🤖 AI Summary
Current deepfake detectors suffer significant performance degradation under query-free, cross-architecture black-box adversarial transfer settings, such as from CNNs to Transformers. To address this challenge, this work proposes ARMOR++, the first multi-agent adversarial attack framework that integrates a large language model (Qwen3) with a vision-language model (Qwen2.5-VL). ARMOR++ leverages semantic-guided spatial priors and a dynamic orchestration mechanism to adaptively schedule and blend five complementary attack primitives: dense optimization, saliency-based perturbation, spatial transformation, frequency-domain perturbation, and block-structure modification.
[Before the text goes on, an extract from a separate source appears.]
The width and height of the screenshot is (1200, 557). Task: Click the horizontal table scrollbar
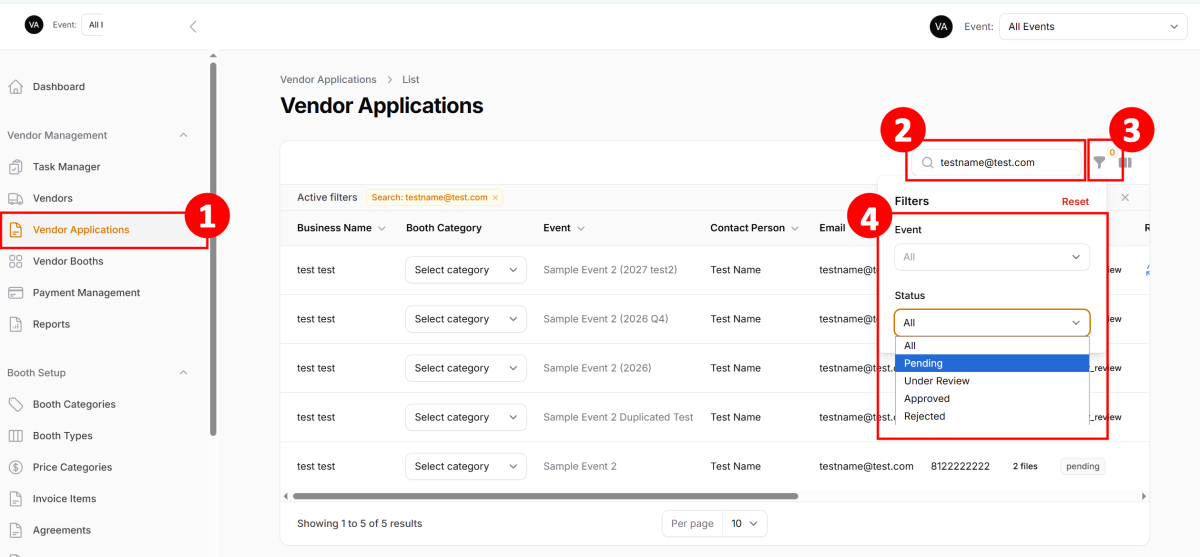[545, 496]
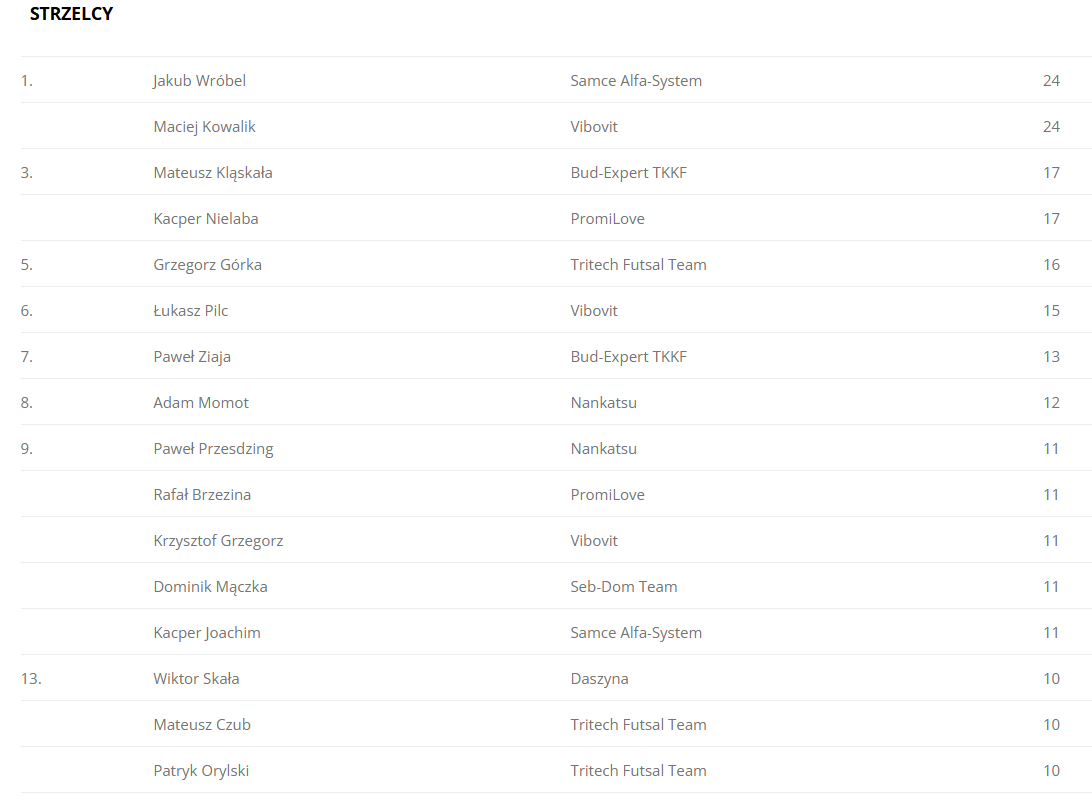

Evaluated on the AADD-2025 benchmark, ARMOR++ substantially outperforms existing methods, achieving higher blind-target attack success rates across both high- and low-quality inputs and under strong defensive configurations.
📝 Abstract
The reliability of deepfake detectors frequently degrades under black-box adversarial transfer, as these models often rely on fragile, architecture-dependent forensic cues. Existing transfer attacks often lack semantic awareness and struggle to maintain effectiveness under strict no-query constraints, particularly when perturbations are transferred from convolutional surrogates to transformer-based targets. To address these limitations, this paper introduces ARMOR++, a robust multi-agent framework designed for high-transferability deepfake evasion. The framework leverages the Qwen2.5-VL Vision-Language Model (VLM) to supply spatial semantic priors, while the Qwen3 Large Language Model (LLM) orchestrates primitive selection, adaptive hyperparameter reparameterization, and entropy-regularized perturbation mixing. By integrating five complementary primitives, spanning dense optimization, saliency-based methods, spatial transformations, frequency-domain perturbations, and block-structured modifications, ARMOR++ effectively targets heterogeneous inductive biases. Rigorous evaluation on the AADD-2025 benchmark demonstrates that ARMOR++ significantly outperforms existing agentic and non-agentic baselines across both low- and high-quality image regimes. Statistical analysis confirms a substantial gain in blind-target Attack Success Rate (ASR) over the state-of-the-art agentic baseline, with further performance advantages evidenced against non-agentic benchmarks and under robust defensive configurations. These findings highlight a significant residual reliability gap in current deepfake detector deployments and demonstrate the efficacy of agentic orchestration in identifying latent vulnerabilities.